Task:
Look below for lines that hold the string "will" and copy each one.

****************************************

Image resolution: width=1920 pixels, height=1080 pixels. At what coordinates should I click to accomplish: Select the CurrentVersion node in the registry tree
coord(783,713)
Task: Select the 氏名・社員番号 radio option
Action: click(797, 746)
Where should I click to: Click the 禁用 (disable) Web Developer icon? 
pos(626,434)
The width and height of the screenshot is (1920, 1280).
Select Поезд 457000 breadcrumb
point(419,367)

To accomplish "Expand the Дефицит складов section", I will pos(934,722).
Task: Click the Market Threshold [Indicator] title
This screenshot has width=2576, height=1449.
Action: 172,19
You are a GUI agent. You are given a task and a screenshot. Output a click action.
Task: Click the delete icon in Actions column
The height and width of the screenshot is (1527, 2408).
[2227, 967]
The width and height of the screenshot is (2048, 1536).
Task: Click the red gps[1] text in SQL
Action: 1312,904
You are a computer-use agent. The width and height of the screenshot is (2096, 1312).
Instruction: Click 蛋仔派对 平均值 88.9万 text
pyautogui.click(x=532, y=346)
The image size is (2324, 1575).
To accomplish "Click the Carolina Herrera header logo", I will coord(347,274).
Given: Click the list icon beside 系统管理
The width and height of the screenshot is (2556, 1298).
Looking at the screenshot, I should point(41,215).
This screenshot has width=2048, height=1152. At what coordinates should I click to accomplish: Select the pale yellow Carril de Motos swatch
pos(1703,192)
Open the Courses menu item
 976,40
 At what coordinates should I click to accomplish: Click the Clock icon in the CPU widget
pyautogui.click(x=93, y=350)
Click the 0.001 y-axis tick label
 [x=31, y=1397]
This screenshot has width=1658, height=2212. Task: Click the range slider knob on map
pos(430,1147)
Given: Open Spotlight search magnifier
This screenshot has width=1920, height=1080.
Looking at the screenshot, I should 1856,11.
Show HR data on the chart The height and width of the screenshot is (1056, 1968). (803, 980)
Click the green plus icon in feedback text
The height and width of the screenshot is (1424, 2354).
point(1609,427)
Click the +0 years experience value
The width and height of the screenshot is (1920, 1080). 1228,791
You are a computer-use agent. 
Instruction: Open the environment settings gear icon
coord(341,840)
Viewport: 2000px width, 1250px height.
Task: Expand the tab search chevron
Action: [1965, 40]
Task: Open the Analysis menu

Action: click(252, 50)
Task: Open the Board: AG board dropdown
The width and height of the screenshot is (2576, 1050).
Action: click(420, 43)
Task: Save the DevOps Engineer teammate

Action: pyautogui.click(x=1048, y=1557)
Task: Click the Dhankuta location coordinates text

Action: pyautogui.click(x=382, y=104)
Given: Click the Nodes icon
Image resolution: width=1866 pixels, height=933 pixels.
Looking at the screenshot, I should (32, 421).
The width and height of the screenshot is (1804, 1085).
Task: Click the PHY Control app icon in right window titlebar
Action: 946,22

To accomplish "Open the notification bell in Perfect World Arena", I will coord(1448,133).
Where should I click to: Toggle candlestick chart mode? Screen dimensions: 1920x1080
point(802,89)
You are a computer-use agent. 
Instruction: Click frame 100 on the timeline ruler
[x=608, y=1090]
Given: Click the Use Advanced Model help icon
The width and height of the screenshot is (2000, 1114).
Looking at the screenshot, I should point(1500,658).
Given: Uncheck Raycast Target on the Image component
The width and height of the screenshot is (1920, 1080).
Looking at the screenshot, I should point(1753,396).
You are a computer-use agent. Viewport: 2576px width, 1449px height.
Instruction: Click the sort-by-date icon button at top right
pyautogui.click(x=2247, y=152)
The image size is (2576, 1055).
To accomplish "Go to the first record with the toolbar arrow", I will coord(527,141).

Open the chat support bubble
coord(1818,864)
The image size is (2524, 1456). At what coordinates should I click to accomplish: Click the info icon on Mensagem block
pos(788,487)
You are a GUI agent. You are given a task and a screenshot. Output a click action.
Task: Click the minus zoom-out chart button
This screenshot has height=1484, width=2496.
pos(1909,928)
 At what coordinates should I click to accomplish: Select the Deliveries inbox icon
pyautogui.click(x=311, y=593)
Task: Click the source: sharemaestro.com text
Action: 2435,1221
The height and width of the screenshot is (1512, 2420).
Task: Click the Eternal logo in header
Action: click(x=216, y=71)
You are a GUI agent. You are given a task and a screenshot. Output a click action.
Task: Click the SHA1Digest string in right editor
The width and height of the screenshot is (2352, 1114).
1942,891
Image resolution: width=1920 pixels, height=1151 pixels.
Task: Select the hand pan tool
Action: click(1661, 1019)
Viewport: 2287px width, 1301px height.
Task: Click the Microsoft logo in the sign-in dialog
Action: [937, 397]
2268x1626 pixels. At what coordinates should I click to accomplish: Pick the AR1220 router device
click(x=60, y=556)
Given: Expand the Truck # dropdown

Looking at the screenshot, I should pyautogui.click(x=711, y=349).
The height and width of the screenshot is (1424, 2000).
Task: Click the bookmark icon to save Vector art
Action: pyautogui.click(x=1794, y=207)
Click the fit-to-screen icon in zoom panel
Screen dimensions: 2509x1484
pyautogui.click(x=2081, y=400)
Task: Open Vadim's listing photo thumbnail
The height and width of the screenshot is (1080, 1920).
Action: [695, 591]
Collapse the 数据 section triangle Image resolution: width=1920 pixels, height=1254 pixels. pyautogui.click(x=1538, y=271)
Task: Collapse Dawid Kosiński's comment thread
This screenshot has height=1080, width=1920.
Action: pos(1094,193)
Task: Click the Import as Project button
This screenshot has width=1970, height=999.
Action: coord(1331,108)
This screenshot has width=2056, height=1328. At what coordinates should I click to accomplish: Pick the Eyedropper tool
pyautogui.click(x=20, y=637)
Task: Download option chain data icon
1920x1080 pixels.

****************************************

Written reply:
To accomplish "Expand the Дефицит складов section", I will pos(934,722).
To accomplish "Click the Carolina Herrera header logo", I will coord(347,274).
To accomplish "Open the notification bell in Perfect World Arena", I will coord(1448,133).
To accomplish "Go to the first record with the toolbar arrow", I will coord(527,141).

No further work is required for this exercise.